There is no ``thinning'' rule in Nuprl , i.e., a rule which would allow one to remove hypotheses from a goal. This means that it can be difficult for a tactic to assemble a proof in a bottom--up fashion; an already constructed proof cannot be used to prove a goal with the same conclusion unless the hypothesis lists are identical. A solution to this is to arrange things so that what are constructed bottom--up are tactics, not proofs. This was the approach taken in the writing of the term--rewriting package described in chapter 9. A function which rewrites a term t produces not a proof of t=u in T, for some u, T, but u and a tactic which can be applied to goals of the form >> t=u in T. This approach also provides some flexibility with respect to the containing type T.

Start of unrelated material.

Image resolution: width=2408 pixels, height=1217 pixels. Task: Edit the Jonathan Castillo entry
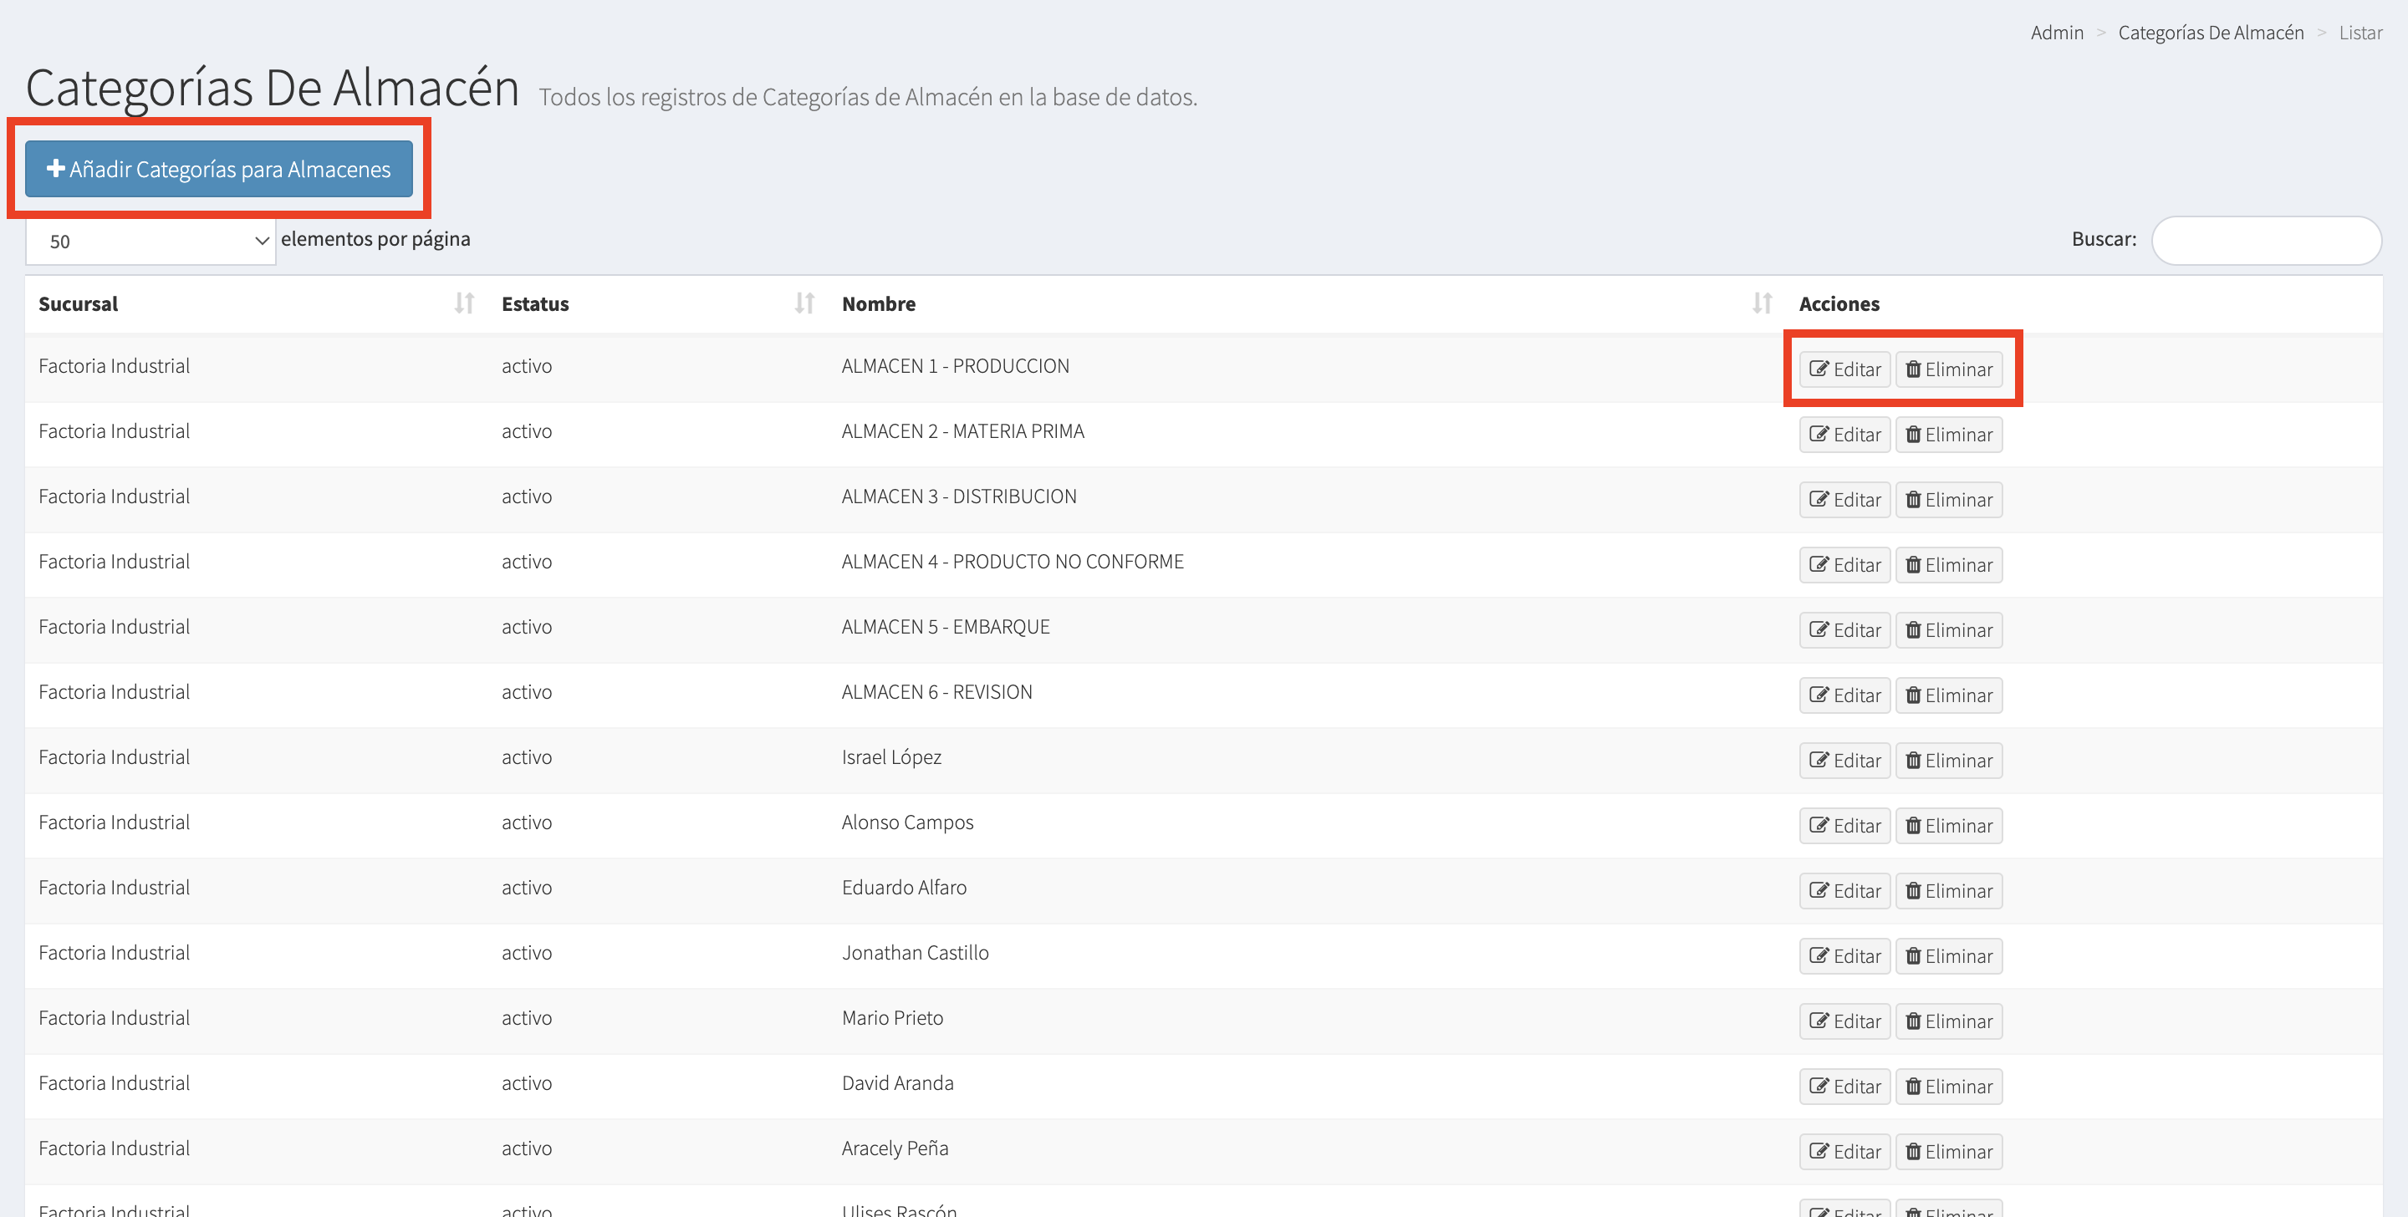point(1843,956)
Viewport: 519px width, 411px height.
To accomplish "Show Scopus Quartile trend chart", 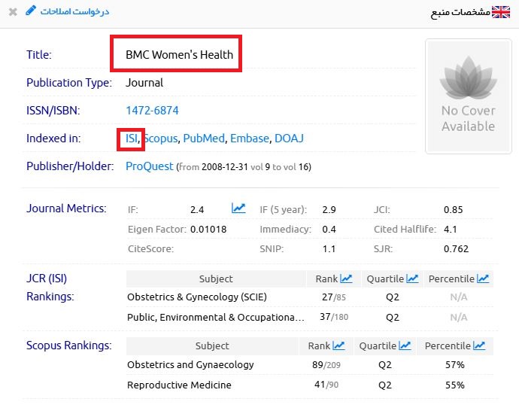I will point(405,346).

We conclude this section by making a few points of a more minor nature. First, if in the middle of a proof one realizes that a particular unproven fact will be required several times in the subproof, the sequence rule, seq, can be used to get it into the hypothesis list. If one is reasonably careful in choosing what lemmas to prove, however, the need for this use of the sequence rule does not appear to arise too often. Second, it is a good idea to be attentive to the timing of elim's. Often a considerable amount of work can be saved by doing them before other branching of the proof occurs. Also, an elim involves a substitution in the conclusion; since this substitution is not done in the hypotheses following the eliminated hypothesis, it may be desirable to do eliminations before the left part of a function type is moved into the hypothesis list via an introduction. Third, one should try to arrange things so that the hypothesis list does not become unnecessarily large, especially when writing tactics. For example, if one wants to use an instantiation of a universally quantified theorem, using the lemma rule and then doing the appropriate number of eliminations will give as many extra hypotheses as there are universal quantifiers to remove; this can badly clutter up a proof. This can be avoided by first sequencing in the instantiated form of the lemma. The first goal will be to prove the instantiated version, which is done with the lemma rule, and the second subgoal will have just the desired version of the lemma added to the hypothesis list. Finally, when proving a conjunct A & B both A and B need to be proven, but it might be easier, or necessary, to have A as a hypothesis in the proof of B. If the first step in the proof of A & B is seq A B, then the nontrivial subgoals will be >> A and A >> B.